Al día siguiente, pocos deportistas reconocen a Samuel en la Villa. «Salvo los españoles, nadie parecía haberse enterado de que había ganado el oro, la verdad. Además, no dejaban pasar a los periodistas a la Villa, o sea, que estaba tranquilo. El único que notaba agobio alrededor era Nadal, yo seguía siendo uno cualquiera». Tumbado en la camilla, las manos de Torrontegui le devuelven a la realidad, tras aquellas horas de euforia. Samuel ha de preparar la contrarreloj individual. Comparte habitación con Contador porque Freire, Sastre y Valverde han regresado a España. Duermen con la medalla colgada en la puerta del armario. Aunque van con la moral alta a la crono, sobre una distancia de 47.3 kilómetros, se cumplen los pronósticos, y el suizo Cancellara se proclama campeón olimpico. Contador es cuarto y Samuel, sexto.
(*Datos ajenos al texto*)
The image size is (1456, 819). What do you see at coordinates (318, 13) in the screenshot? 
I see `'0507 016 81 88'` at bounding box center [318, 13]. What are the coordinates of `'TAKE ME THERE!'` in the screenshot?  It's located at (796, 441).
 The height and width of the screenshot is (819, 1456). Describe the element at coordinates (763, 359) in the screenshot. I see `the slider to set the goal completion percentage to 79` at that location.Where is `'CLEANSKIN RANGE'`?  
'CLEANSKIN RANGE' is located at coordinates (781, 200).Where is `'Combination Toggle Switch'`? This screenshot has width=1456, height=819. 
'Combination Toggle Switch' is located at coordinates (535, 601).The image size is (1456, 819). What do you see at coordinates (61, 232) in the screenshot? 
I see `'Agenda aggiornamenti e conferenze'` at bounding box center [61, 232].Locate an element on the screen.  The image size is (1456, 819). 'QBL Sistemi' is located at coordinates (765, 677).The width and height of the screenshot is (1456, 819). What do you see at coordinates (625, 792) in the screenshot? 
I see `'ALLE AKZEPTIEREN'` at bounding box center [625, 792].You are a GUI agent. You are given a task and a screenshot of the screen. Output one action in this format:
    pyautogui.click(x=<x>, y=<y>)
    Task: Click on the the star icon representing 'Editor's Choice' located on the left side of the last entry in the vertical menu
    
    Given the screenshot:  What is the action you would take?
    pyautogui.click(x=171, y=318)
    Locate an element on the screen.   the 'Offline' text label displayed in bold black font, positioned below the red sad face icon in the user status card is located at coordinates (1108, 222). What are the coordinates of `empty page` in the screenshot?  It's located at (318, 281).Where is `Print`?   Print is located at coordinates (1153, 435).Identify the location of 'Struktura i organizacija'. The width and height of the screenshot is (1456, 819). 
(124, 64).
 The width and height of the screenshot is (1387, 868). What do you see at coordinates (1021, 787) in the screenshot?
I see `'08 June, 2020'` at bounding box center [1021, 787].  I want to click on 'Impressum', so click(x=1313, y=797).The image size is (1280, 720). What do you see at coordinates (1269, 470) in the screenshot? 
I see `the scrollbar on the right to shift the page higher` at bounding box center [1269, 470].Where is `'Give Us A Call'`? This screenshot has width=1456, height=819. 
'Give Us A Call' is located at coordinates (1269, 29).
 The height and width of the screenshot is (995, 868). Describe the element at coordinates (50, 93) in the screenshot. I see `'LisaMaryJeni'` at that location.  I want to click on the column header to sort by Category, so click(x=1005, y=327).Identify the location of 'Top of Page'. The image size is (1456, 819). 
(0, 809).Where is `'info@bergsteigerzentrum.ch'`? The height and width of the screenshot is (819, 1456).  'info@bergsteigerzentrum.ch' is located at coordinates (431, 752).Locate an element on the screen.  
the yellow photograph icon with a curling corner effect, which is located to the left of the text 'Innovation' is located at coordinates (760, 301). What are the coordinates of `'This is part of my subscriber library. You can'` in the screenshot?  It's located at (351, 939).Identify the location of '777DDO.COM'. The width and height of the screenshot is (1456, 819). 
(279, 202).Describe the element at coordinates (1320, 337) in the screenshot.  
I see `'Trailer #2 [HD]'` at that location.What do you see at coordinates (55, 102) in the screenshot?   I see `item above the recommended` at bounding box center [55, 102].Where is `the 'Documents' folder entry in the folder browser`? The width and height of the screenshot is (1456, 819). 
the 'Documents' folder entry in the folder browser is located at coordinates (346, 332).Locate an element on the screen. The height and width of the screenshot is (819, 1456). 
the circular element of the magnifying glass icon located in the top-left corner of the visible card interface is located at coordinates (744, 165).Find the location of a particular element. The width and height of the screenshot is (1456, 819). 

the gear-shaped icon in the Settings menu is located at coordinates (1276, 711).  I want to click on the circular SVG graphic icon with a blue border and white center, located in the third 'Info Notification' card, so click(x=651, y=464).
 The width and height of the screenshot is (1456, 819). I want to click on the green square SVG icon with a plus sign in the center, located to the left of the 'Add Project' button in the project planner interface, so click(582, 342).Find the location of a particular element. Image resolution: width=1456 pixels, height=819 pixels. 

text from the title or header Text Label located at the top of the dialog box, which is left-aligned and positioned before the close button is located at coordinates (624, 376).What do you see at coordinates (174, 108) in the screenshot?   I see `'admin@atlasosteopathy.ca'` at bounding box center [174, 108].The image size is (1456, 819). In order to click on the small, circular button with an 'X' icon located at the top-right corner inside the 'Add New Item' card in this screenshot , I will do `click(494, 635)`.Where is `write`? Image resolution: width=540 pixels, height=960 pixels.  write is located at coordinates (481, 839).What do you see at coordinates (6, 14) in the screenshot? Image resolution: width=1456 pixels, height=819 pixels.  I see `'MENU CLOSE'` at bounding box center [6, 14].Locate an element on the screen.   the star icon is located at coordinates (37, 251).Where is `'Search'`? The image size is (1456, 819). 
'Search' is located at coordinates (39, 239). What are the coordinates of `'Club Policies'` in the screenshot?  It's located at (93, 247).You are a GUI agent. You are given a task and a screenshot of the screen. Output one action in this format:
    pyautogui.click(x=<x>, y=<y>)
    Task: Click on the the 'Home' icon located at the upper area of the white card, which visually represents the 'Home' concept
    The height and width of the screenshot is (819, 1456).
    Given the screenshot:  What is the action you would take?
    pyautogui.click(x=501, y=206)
Samuel tiene claro que su oro fue posible gracias al trabajo de grupo: «Funcionamos como un equipo, con un capitán como Sastre que transmitió tranquilidad, y con Antequera, que nos llevó bien, supo unir al grupo y al final el resultado fue el máximo; gané yo porque estaba fuerte y porque se dio así la carrera, pero es evidente que sin su esfuerzo no habría ganado». Como muestra de agradecimiento, repartió entre sus compañeros la dotación económica del premio, razón por la cual fue galardonado meses después con el Premio Infanta Elena, que recompensa el gesto de nobleza deportiva más destacado del año.
Ha sido el éxito más importante de su carrera, el sueño de todo deportista: «Ser campeón olímpico es quizá la carrera más rentable para un ciclista, porque la ganas un día y la disfrutas cuatro años», reflexiona; «es lo máximo para cualquier deportista, aparte del reconocimiento social, traspasa las fronteras de tu deporte». Dice que no le ha cambiado la vida y que su triunfo debe servir de ejemplo a los jóvenes que quieren llegar lejos en el ciclismo. «Por ser campeón olímpico no te vienen las cosas, hay que seguir peleando. En la vida, sin sacrificio no se obtiene nada. Es el ejemplo que pongo, si sacrificas todo por algo en lo que crees, al final sale». A la pregunta sobre si le gustaría que sus hijos se dedicasen al ciclismo, responde: «Por qué no, a mí la bici me lo ha dado todo, y actualmente es un trabajo como otro cualquiera, no les pondré cortapisas».
En Asturias le admiran tanto como a Fernando Alonso, a quien se ha llevado con frecuencia a rueda por las rutas de montaña asturianas. El 24 de febrero de 2009, fue nombrado hijo predilecto de Oviedo, cuyo Ayuntamiento decidió poner su nombre a una calle. En 2010, se colocó una estatua del ciclista en tamaño natural, con la indumentaria y el gesto del momento en que celebraba su medalla en el podio, señalando con el dedo índice al cielo y mordiendo la medalla.
Llevó en el ciclo olímpico posterior a Pekín una equipación personalizada, que recordó al pelotón profesional su condición de campeón. Pero nunca volvió a usar la bicicleta. Tampoco el maillot, el culotte, los calcetines, las gafas y el casco anaranjado de su equipo profesional. Por su cumpleaños, su esposa le regaló unos pendientes con los aros olímpicos. Por supuesto, cumplió la apuesta cruzada con Joan Llaneras y se tatuó el símbolo olímpico y Beijing 2008 en su hombro derecho. Oro en su piel.